During the recent party nominations, Mr Boinnet said, 23 acts of violence and two deaths were reported countrywide and 62 suspected offenders arrested.

“This was not by chance. It was not by guesswork. It was a product of a multifaceted and multi-agency effort,” he said.

IEBC chairman Wafula Chebukati said the agency had set all its structures to merge with those of other agencies ahead of the polls.

“From the campaigns, the elections, tallying of results, and declaration of winners, there is a potential of violence and we have to be vigilant,” said Mr Chebukati.

Under the law, Mr Chebukati said, the official campaigns will begin on May 28.

“Right now, I am told what is happening now is not campaigns. It is people selling party policies,” said Mr Chebukati, in apparent defence of what has been full-blown presidential campaigns.
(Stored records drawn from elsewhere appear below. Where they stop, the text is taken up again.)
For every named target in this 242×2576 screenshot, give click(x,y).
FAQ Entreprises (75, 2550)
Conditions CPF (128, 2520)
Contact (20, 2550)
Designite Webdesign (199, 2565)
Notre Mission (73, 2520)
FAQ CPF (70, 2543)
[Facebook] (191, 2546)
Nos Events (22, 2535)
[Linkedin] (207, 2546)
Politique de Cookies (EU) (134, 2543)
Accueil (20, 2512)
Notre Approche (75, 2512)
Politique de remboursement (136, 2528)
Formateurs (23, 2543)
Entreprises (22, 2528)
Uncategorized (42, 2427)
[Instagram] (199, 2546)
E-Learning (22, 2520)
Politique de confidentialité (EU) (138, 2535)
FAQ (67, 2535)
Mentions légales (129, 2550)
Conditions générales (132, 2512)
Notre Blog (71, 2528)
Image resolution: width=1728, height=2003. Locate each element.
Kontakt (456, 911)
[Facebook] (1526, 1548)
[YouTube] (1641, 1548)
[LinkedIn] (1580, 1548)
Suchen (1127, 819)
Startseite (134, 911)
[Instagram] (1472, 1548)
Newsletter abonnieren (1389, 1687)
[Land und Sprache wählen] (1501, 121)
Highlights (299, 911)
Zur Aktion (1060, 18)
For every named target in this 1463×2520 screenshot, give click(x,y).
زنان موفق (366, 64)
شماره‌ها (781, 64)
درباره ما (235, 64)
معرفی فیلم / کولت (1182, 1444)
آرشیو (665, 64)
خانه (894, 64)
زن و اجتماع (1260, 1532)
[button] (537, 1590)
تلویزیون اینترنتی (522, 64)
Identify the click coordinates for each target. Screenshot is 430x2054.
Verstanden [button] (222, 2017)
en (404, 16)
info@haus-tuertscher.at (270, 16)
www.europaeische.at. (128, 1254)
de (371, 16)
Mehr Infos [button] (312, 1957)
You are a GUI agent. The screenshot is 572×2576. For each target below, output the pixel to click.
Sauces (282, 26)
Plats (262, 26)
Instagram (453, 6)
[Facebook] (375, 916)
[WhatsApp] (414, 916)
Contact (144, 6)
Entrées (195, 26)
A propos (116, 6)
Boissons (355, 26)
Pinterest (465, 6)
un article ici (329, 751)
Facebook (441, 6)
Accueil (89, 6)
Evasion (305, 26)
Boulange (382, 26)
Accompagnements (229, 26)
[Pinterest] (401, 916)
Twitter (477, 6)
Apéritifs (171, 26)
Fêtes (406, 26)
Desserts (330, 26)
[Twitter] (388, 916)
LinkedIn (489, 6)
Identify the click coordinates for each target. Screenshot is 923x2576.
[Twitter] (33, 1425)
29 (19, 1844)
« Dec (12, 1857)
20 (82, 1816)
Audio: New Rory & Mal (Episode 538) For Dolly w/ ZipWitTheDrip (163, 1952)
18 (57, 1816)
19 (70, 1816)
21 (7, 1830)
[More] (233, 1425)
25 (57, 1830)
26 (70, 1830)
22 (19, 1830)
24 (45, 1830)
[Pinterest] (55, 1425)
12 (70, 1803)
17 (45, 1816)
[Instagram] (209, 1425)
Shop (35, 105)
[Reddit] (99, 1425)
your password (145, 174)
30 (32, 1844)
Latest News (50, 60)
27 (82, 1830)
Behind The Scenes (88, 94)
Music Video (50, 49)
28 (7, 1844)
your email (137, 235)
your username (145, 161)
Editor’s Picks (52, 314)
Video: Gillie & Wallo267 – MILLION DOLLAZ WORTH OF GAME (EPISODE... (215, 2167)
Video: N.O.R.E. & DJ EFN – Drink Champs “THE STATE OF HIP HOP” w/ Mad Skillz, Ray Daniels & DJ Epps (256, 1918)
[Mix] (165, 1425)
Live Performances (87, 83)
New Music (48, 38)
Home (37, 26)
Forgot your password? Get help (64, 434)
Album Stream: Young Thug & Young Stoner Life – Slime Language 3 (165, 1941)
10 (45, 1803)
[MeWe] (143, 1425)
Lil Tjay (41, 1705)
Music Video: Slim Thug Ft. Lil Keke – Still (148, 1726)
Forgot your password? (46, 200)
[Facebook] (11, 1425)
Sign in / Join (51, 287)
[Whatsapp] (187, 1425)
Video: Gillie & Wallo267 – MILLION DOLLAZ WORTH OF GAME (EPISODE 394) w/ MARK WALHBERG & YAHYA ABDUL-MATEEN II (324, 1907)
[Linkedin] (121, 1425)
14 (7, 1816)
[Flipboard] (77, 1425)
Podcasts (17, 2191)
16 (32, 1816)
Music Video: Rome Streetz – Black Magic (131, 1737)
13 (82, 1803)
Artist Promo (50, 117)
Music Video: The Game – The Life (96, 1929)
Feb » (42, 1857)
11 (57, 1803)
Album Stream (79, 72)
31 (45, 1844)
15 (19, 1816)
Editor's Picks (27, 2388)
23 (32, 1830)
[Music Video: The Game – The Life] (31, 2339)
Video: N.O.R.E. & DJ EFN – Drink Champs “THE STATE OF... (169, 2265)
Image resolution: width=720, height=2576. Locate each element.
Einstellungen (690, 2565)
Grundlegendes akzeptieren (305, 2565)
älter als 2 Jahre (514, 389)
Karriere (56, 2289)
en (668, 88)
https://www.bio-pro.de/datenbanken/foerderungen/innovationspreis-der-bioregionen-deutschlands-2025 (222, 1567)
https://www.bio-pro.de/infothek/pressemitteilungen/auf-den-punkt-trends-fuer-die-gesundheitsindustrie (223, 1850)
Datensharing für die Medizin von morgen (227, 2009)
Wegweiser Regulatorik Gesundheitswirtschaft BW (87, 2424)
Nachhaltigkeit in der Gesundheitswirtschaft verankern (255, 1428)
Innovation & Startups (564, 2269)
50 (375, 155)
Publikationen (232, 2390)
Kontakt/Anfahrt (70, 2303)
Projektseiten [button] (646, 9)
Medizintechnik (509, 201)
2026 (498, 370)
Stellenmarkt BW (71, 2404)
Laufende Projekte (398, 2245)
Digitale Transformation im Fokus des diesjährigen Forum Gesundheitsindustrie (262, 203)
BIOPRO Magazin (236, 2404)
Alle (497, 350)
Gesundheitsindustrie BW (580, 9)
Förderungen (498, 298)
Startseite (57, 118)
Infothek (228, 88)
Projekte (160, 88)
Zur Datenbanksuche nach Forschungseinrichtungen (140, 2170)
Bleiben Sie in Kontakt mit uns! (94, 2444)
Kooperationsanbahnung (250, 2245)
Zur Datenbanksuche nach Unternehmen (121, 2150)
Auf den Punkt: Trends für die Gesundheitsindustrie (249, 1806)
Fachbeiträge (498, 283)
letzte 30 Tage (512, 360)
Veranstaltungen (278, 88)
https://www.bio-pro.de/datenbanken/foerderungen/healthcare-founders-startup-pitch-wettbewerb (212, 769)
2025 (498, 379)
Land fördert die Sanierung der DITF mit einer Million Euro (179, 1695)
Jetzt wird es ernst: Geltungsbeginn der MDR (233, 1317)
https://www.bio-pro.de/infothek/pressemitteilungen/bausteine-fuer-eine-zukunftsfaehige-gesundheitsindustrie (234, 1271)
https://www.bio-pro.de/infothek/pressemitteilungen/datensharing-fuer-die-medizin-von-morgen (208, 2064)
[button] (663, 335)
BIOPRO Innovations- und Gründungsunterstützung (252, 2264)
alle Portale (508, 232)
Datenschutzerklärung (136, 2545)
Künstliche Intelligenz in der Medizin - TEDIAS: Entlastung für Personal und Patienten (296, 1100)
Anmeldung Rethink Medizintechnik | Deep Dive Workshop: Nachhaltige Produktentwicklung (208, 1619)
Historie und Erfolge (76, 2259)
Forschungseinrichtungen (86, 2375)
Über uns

He went on: “We have scrapped the 17 regional coordinators and have now employed 47 county election managers to go in sync with the police.”


Deputy Director of Public Prosecutions Dorcas Oduor said the team has trained 105 special prosecutors, who have been deployed across the country.

Justice Msagha Mbogholi, the chairman of the Judiciary Committee on Elections, said 92 special magistrates had been gazetted to hear and determine election disputes.

“We expect an avalanche of petitions, what with the increased interest in the governor and member of county assembly seats. But as a team, we are prepared for these,” said Justice Mbogholi.

For his part, National Cohesion and Integration Commission chairman Francis ole Kaparo said “Kenya should not tolerate troublemakers during the elections.”

“We are telling our politicians: Please let us live so we can vote for you. And after we do, please let us live so you can start delivering for us what you promised,” Mr Kaparo said.